Air Blast Circuit
Breaker – It is not possible to produce a low resistance arc without a
considerable gas pressure so that the only type available employs a
high-pressure gas blast sweeping across the contact space. The gases which can
be used are compressed air, nitrogen, carbon dioxide, hydrogen and Freon. Now
nitrogen is equivalent in circuit breaking properties to compressed air and
therefore there is no advantage in using nitrogen. Carbon dioxide has the
drawback of its being difficult to control owing to freezing at valves and
other restricted passages. Tests have shown an increased breaking capacity by
the use of hydrogen, but its cost and that of the ancillary apparatus are a
serious objection. Freon has high dielectric strength and good extinguishing
properties, but it is expensive and it is decomposed by the arc into acid
forming elements. It follows from the above that compressed air is the accepted
circuit-breaking medium for gas-blast circuit breakers.
All Air Blast
Circuit Breaker follow the principle of separating their contacts in a flow of
air established by the opening of a blast valve. The arc which is drawn is
usually rapidly positioned centrally through a nozzle where it is kept to a
fixed length and is subject to maximum scavenging by the air flow. Arrangements
vary but can be grouped into three types as shown in Fig. (15.12): (a) Axial-blast type in which the
air-blast is directed along the arc path as shown in Fig., (b) Radial-blast type in which the air-blast is directed radially
as shown in Fig. and (c) Cross-blast
type in which the air-blast is directed at right angles to the arc path as
shown in Fig. Axial or radial blast seems to be favored for
the higher voltages although cross blast breakers particularly for voltages of
about 15 KV and heavy current (up to 100 KA) have proved satisfactory and
require less air than would an axial-blast breaker at these high currents.
It is well
recognized that the main structural advantage of the axial-blast circuit
breaker over the cross blast is its easier adaptability to high voltage
insulation particularly for outdoor applications. This is because the
interrupting chambers can be fully enclosed in porcelain tubes. The axial blast
type of circuit breaker thus is ideal for high and super voltage application
and outdoors where dust and corrosive fumes are encountered. In the indoor high
power medium voltage class of circuit breakers currents of 2000-4000A are
common, requiring special multifinger contacts in order to keep the temperature
low enough to prevent damaging oxidation. A multiple interruption by air blast
can be arranged for very high voltages and exerting a joint radial and axial
cooling by direct air convection. In order to secure high air velocities in Air
Blast Circuit Breaker it is imperative to provide for relatively short wide
passages for the air flow between pressure reservoir and arc. If the necessary
volume of air is available near the arc, velocities exceeding that of sound may
be attained at the critical instant of extinction.

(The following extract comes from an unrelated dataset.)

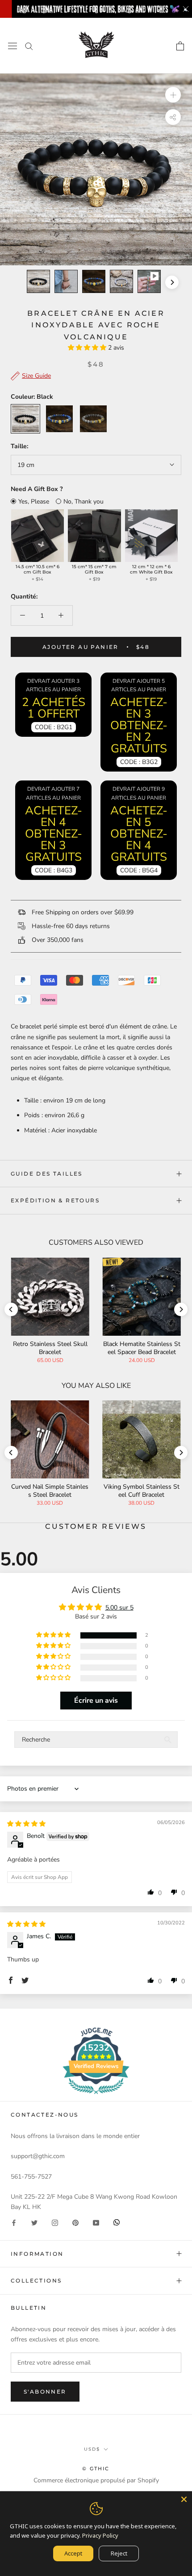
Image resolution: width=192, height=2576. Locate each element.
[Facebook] (14, 2222)
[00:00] (96, 169)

Working Principle of Air Blast Circuit
Breaker:
Gas blast
interruption is dependent on turbulent cooling, and is therefore influenced by
aerodynamic configuration, including nozzles, gas flow passages and mass flow.
Compressed air is an excellent insulate, and is forced on the arc at the
instant of contact separation. The compressed air the arc through the nozzle,
which helps exhaust the hot gas and the arcing products to the atmosphere. In
this way the interrupter of an Air Blast Circuit Breaker performs its operating
cycle for its ideal characteristics. Extinction occurs at the first current
zero when the flow of compressed air increases rapidly to establish the
dielectric strength between the electrodes to withstand restriking voltage. The
growth of dielectric strength is rapid and pressure of air is so high that the
final gap caused by interposition of insulating layer of air between the
contacts need only be small, thus reducing the size of the device. The energy
supplied for arc extinction is obtained from high pressure air and is
independent of the current to be interrupted.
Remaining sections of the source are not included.